A lot of what we love about music is that it’s transmitting something from person to person, it’s a kind of communication - but does AI have anything to communicate?
“Exactly. They say music is the universal language, and we know that languages can be learned. So it makes sense that you could teach an AI a language - but would you bother talking to a chatbot, when you could talk to a human?

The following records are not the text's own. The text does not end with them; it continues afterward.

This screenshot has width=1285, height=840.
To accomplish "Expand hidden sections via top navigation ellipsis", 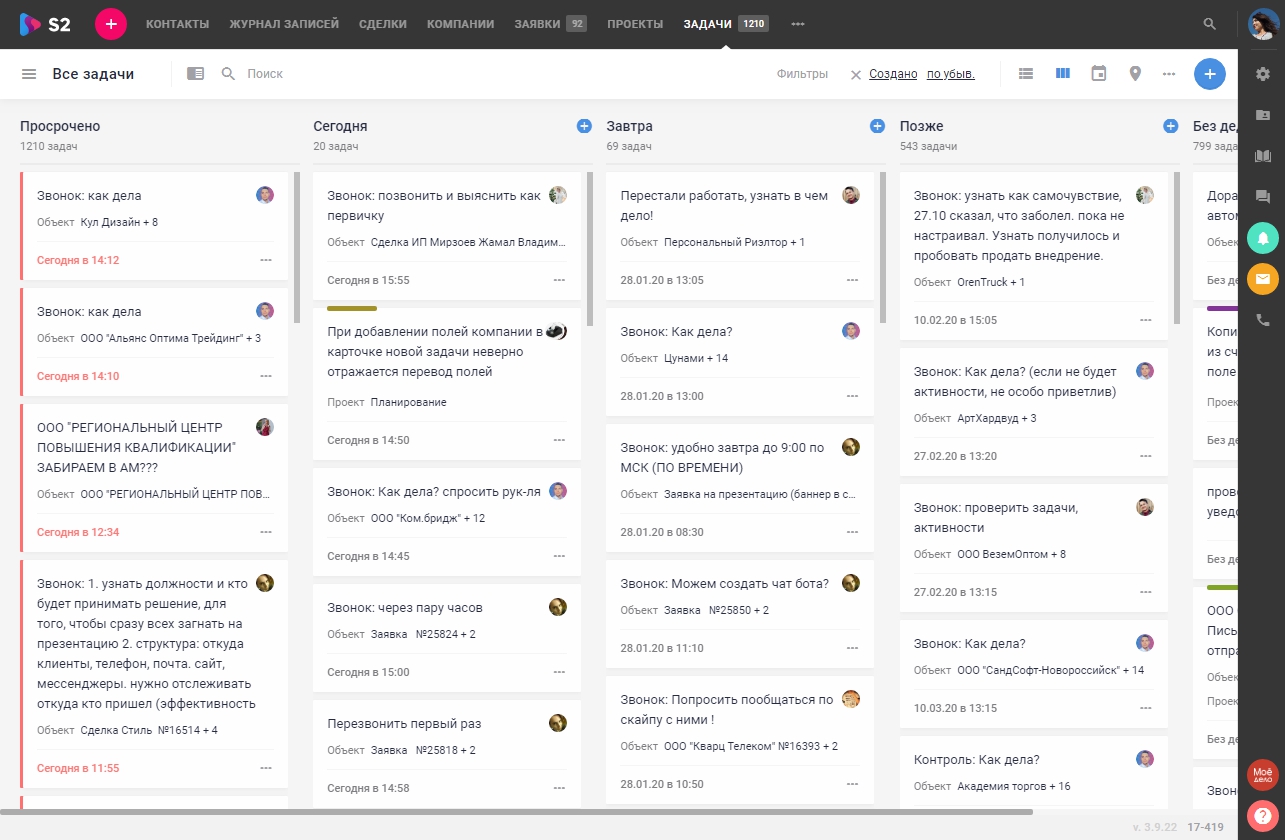I will pos(799,22).
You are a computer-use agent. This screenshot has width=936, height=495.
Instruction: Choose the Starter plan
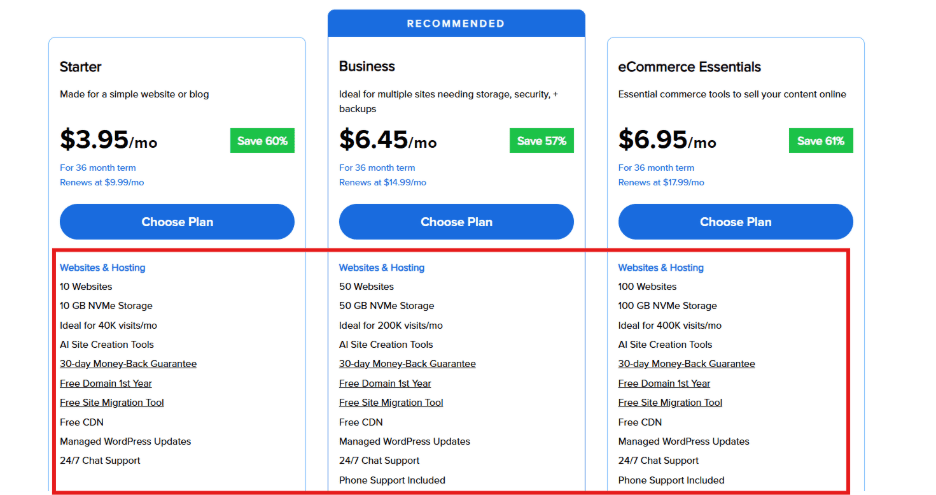pos(177,222)
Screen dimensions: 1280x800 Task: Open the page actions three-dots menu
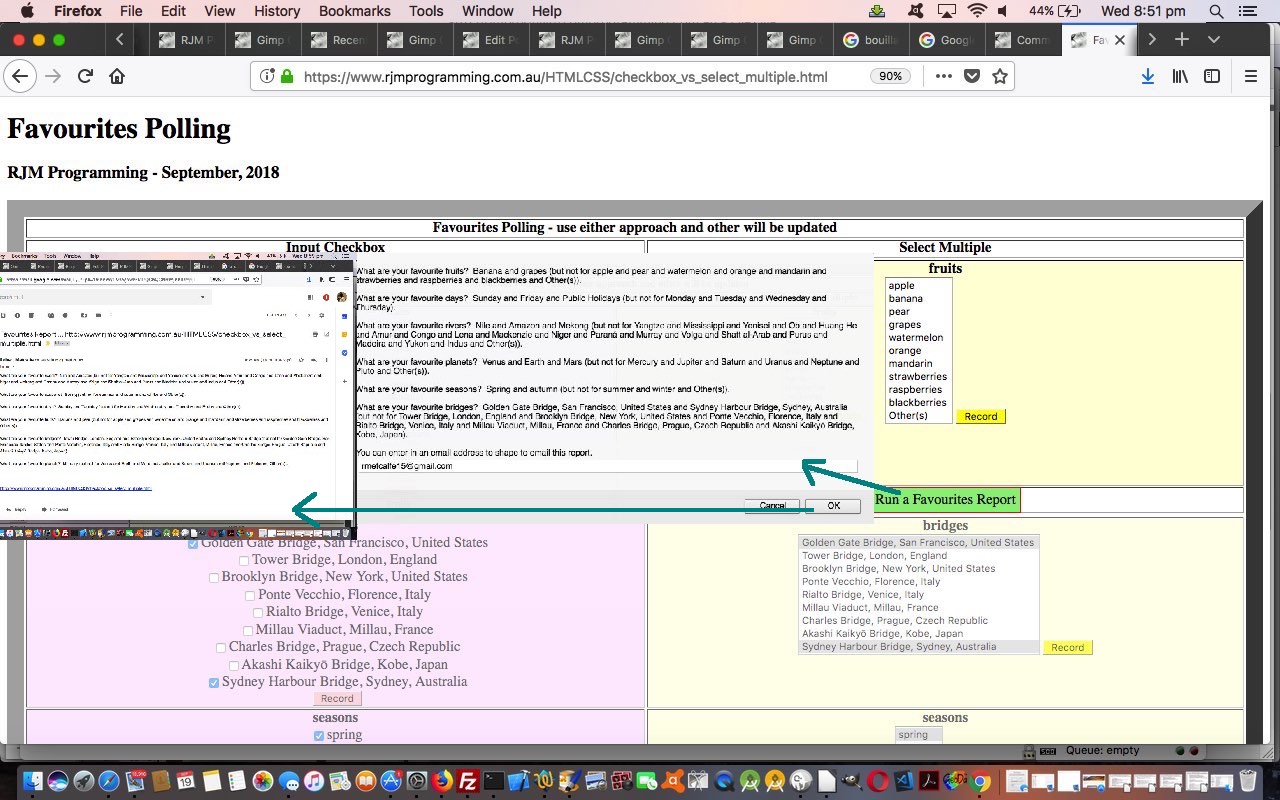(943, 76)
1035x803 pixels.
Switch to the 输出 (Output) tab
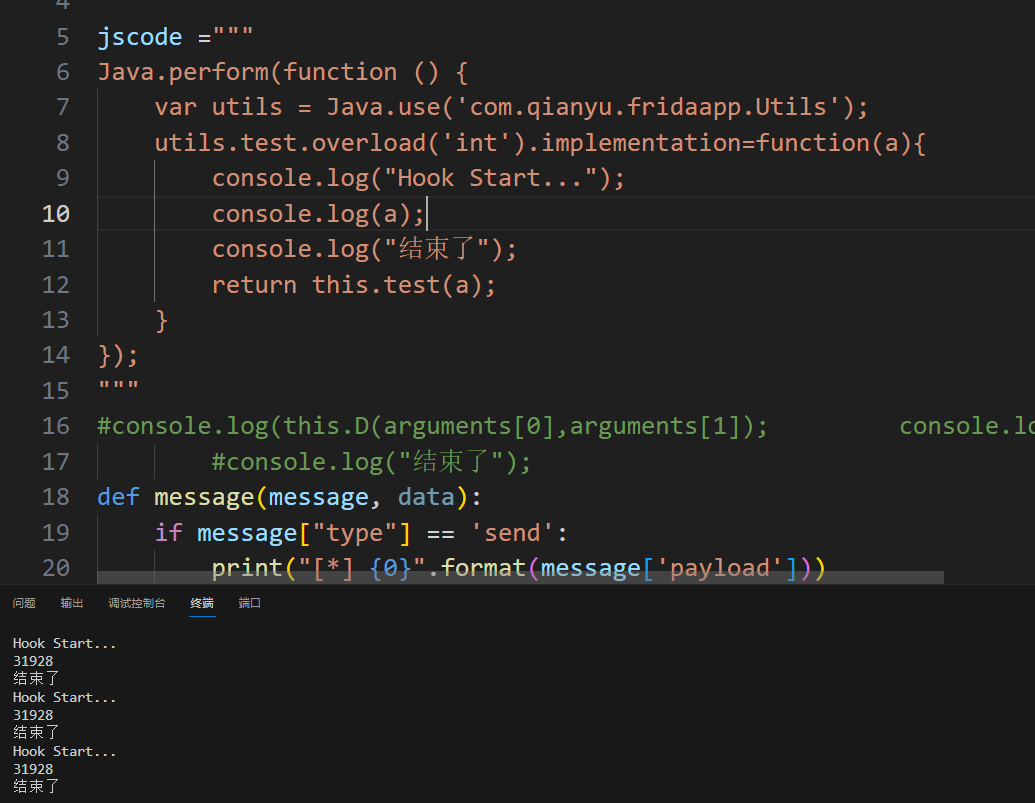click(x=72, y=603)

It’s the same principle.”
I suppose the worry with this kind of tech is that somebody like Spotify gets hold of it and creates a whole library of AI-generated music that removes the need for any real musicians or producers.
“That is one of the challenges. They definitely have the technology already, as they have one of the biggest music research and development teams in this space. I think their original idea was that you could build an AI technology that would scan a song you’re uploading and tell you, if this was 30 seconds longer, you could get X amount of more views. Or if you switch this song into a minor key, you’ll see 25% more engagement.
“I think they probably have the data to do that. But I’m not sure it’s something they would want to put their name behind. There’s always what’s technically possible, and there’s what people want to be known for. I think what you were saying is a bigger problem - if you generate all that music and pad out all the playlists and get millions of plays, are you directly taking money from human artists that could have written that and been paid for it?”